As of mid-2014, worldwide pricing is softening in the reinsurance sector. At the same time, however, conditions have stabilized and even improved for most global insurers, Standard & Poors analyst Michael Vine concluded in a new industry report.

Among the key findings: 81 percent of Standard & Poor’s Ratings Services’ ratings on insurers around the world had a stable outlook as of the beginning of May 2014. That’s up from 73 percent over the same period a year ago. Vine noted in his report that the results reflect S&P’s “expectation that insurance ratings will be largely resilient to the risk environment outlook.”

Improved factors include “a gradual lift in interest rates from troublesome lows, and traction from slowly improving economic conditions, particularly in the U.S.,” Vine said in the report. Ratings stability is also more widespread compared to a year ago, he said, “as eurozone sovereign outlooks resolve, offset somewhat by Eastern Europe, and we assess greater capital and earnings certainty.”

As with many things relating to the insurance industry, the Standard & Poor’s report carries its share of worries about current and future market conditions, even with positive factors at play.

Vine noted in the report that “reinsurance sector risks have heightened after a long period of stability,” with earlier soft market-pricing conditions expected through the June/July renewal season. As well, factors such as regulatory uncertainty about the impact of global systemically important insurers and factors such as business conduct regulation still “pose strategic and operational challenges,” he said.

As far as reinsurance, Vine wrote “Standard & Poor’s believes that there will be a negative ratings trend in 2014.” Early signs of this include headline rates in the April 1 renewal that were down between 10 percent and 15 percent.

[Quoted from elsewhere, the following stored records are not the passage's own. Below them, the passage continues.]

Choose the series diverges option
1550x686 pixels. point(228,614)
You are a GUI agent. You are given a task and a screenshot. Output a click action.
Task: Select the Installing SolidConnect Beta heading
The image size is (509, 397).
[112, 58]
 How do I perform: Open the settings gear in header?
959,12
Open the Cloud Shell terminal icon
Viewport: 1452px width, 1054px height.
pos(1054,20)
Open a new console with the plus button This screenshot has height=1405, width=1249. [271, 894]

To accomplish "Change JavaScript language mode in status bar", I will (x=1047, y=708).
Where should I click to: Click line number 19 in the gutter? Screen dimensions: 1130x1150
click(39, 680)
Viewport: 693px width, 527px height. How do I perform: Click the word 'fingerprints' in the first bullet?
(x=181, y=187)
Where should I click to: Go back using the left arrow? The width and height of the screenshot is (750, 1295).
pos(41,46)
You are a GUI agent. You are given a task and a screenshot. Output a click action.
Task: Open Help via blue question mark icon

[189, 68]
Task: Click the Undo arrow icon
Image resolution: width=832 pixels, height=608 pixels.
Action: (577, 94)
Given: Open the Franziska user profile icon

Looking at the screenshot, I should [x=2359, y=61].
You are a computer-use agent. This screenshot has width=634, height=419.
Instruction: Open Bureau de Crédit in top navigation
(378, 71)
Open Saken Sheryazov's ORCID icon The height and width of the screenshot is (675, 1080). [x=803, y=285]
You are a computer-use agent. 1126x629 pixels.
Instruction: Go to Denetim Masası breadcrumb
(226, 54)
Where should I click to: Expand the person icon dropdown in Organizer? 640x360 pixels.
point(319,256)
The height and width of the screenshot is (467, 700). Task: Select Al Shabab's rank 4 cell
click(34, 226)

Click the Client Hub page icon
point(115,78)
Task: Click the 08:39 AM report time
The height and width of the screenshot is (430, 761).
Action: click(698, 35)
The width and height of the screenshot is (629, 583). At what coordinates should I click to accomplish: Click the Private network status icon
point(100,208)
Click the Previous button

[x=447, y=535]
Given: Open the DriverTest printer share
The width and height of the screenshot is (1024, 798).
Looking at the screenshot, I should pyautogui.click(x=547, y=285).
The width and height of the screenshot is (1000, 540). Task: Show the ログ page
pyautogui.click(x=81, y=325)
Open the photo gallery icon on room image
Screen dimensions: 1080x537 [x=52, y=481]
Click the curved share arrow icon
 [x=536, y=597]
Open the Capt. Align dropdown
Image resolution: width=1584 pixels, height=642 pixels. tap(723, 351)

S&P is also seeing preliminary signs of larger pricing decreases in U.S. property catastrophe rates looming for the June and July renewals. As well, market reports point to soft-market pricing conditions affecting rates in other casualty and specialty lines, according to Vine and S&P.

“This downward pressure on reinsurers’ top lines leads us to think there will be weakened profitability in 2014 and 2015,” Vine added in the S&P report. “In our opinion, these competition-related risks are the most prominent threat to the sector, usurping, for now at least, the macroeconomic risks we highlighted in September 2013.”

According to the S&P report, nearly half of S&P’s global reinsurance ratings “are materially exposed to these pressures.”

Of course, there is some regional variation. Negative indicators are at 10 percent (negative bias 3 percent) in North America, for example, and 11 percent (positive bias 1 percent) in Western Europe. Asia-Pacific’s negative rate hit 7 percent (neutral bias). But Standard & Poor’s detected a 20 percent negative rate (12 percent negative bias) in Central and Eastern Europe, the Middle East and Africa. For Latin America, the negative rate reached 19 percent (13 percent negative bias).